RALEIGH, N.C. — The North Carolina House of Representatives is currently pushing for bipartisan legislation that would allow voters to determine whether or not to pass a $1.9 billion school construction bond referendum on the 2018 ballot.
House Bill 866 already passed in the House Education Committee with support from both Republicans and Democrats. It also received backing from public school advocates and groups such as the North Carolina School Boards Association and North Carolina Association of County Commissioners, even though the $1.9 billion will only be a portion of the estimated $8 billion in school construction demands over the next five years, according to North Carolina Policy Watch.
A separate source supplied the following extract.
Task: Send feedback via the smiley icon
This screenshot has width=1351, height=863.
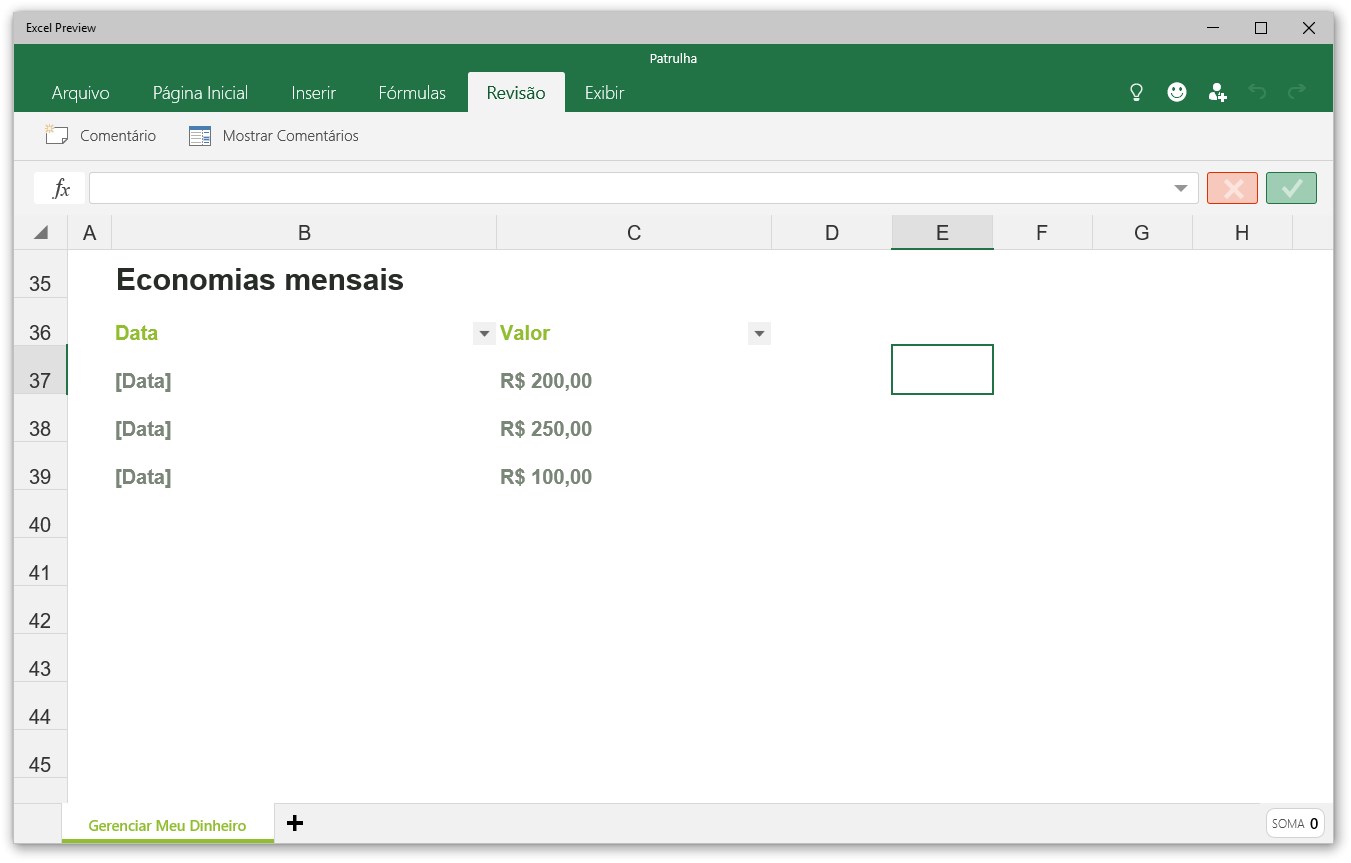Action: (1176, 91)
North Carolina’s current policy is that state government typically provides funding for classroom needs, while capital costs usually fall to local government. Due to swelling school building costs, state lawmakers are considering the first statewide bond to aid K-12 construction in more than two decades. All counties would benefit from the bond, but The News & Observer reported that money would be allocated using multiple criteria — including total enrollment, district poverty level, and county size — with some grants including stipulations that no local match be required.
The greatest school construction needs are largely found in districts operating in decades-old facilities — some that date back to the 1950s and require costly maintenance and upkeep. Other districts are facing rapid enrollment growth that requires new facilities be built in the next five years.
If approved, North Carolina voters would vote on the bond in November 2018.